→ **Element and text location data**:
— start —

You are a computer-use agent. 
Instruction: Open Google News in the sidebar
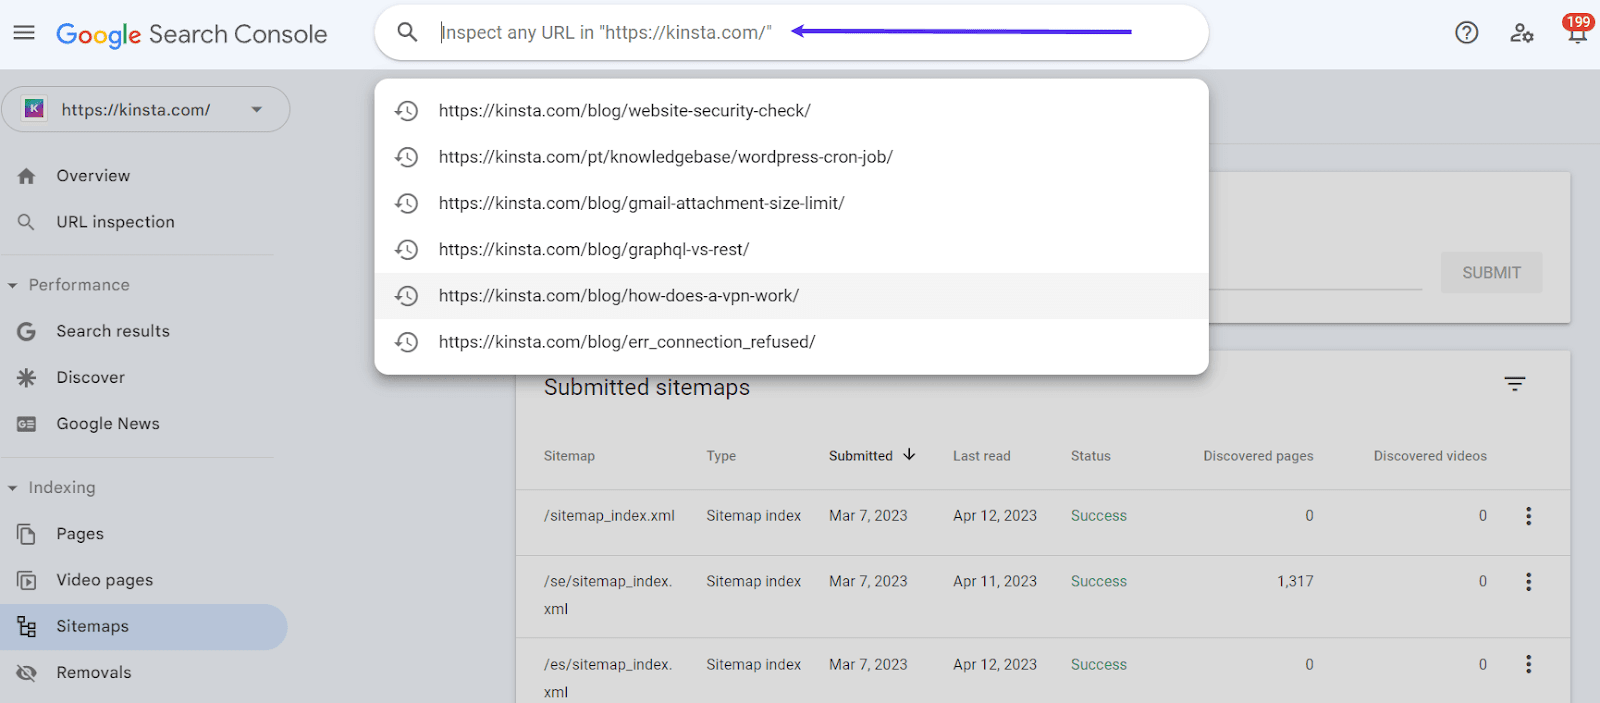107,424
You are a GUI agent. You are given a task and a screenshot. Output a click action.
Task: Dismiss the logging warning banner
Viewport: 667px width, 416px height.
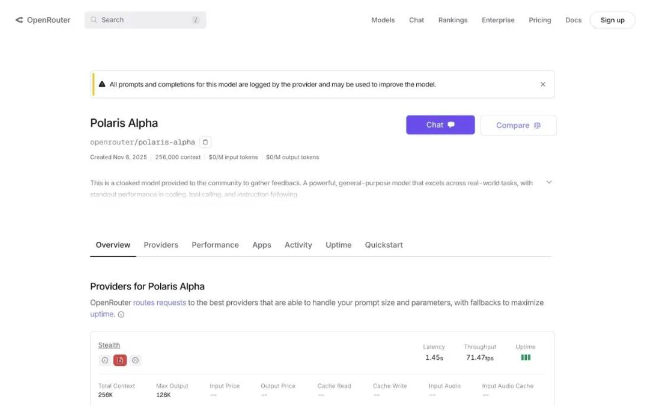pyautogui.click(x=543, y=84)
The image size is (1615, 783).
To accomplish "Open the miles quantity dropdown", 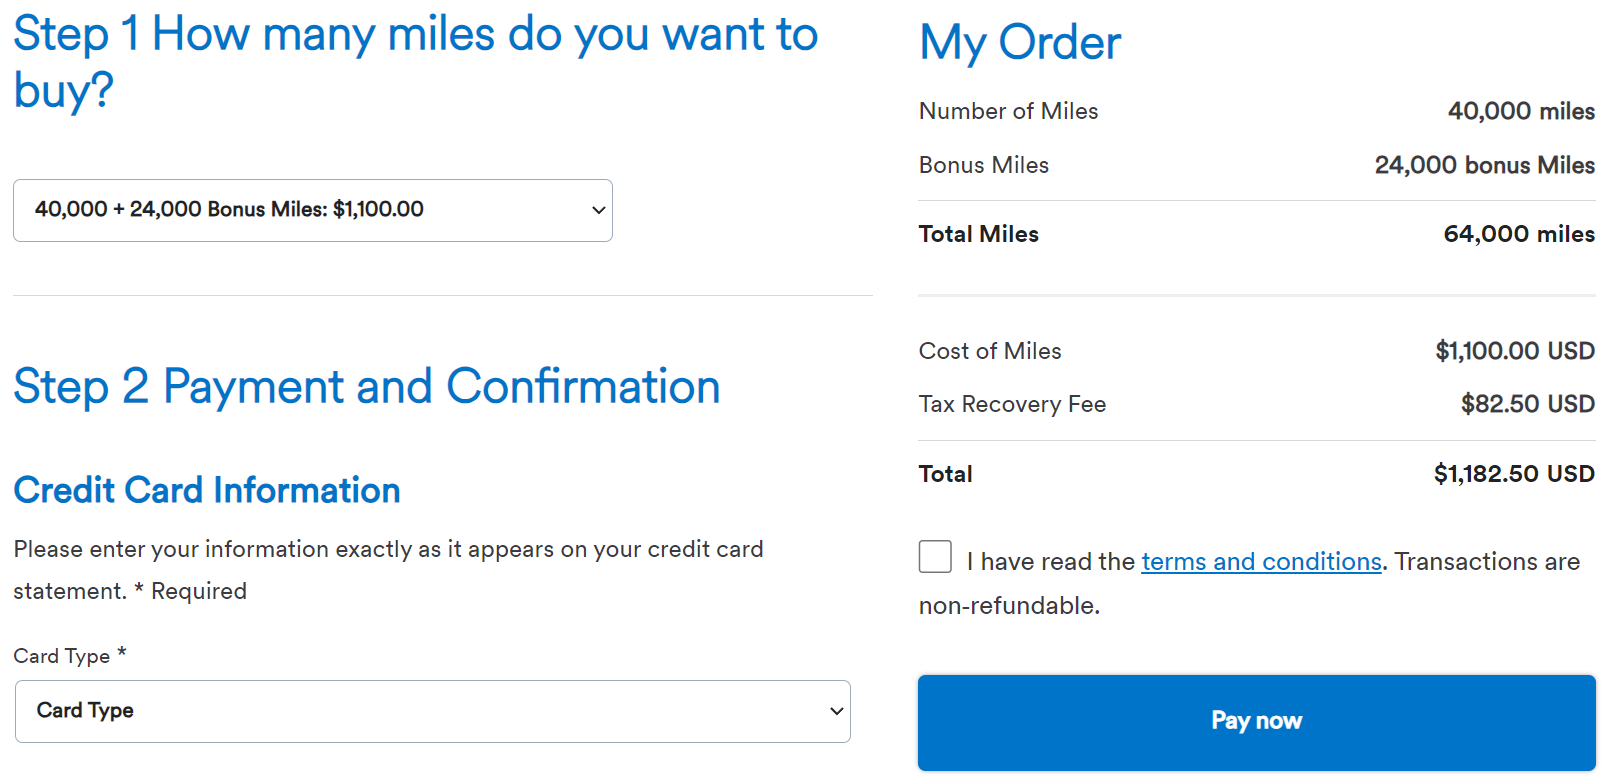I will 313,210.
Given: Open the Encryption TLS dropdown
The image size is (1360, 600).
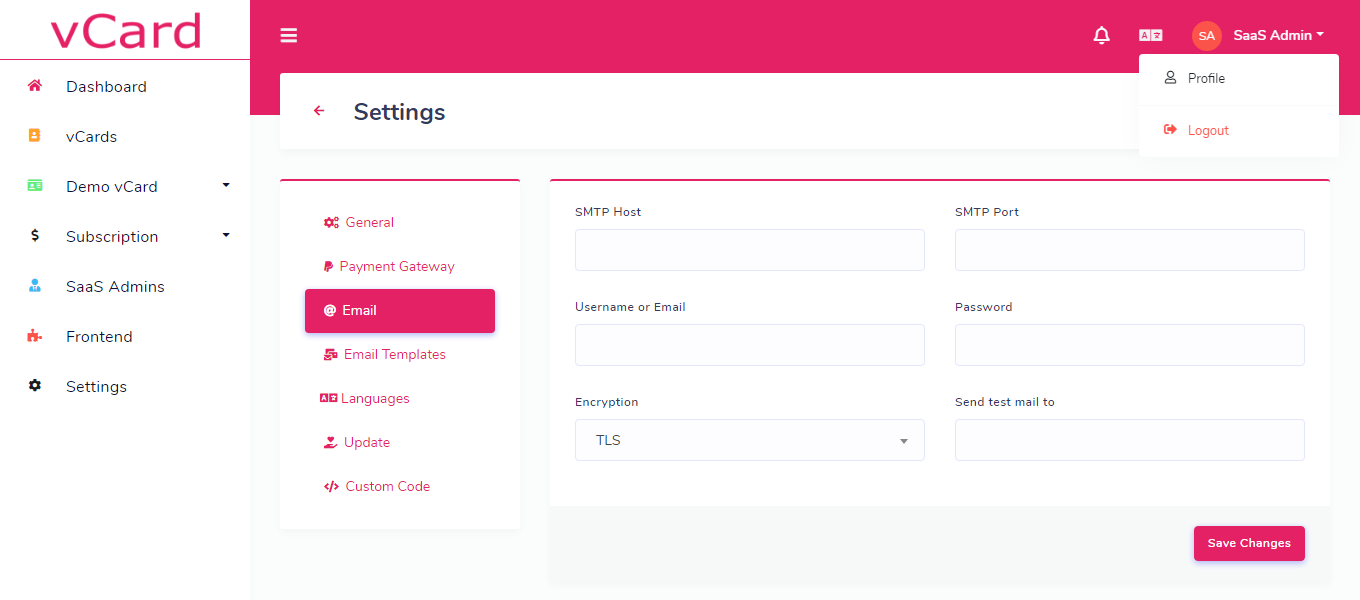Looking at the screenshot, I should (749, 440).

— end —

→ **Task brief**:
Copy the rows verbatim, beginning with the line that contains "Given: Open the Encryption TLS dropdown" and continuing through the last line of the rows, both ends included. Omit the pictures from your copy.

→ **Output of the task**:
Given: Open the Encryption TLS dropdown
The image size is (1360, 600).
Looking at the screenshot, I should (749, 440).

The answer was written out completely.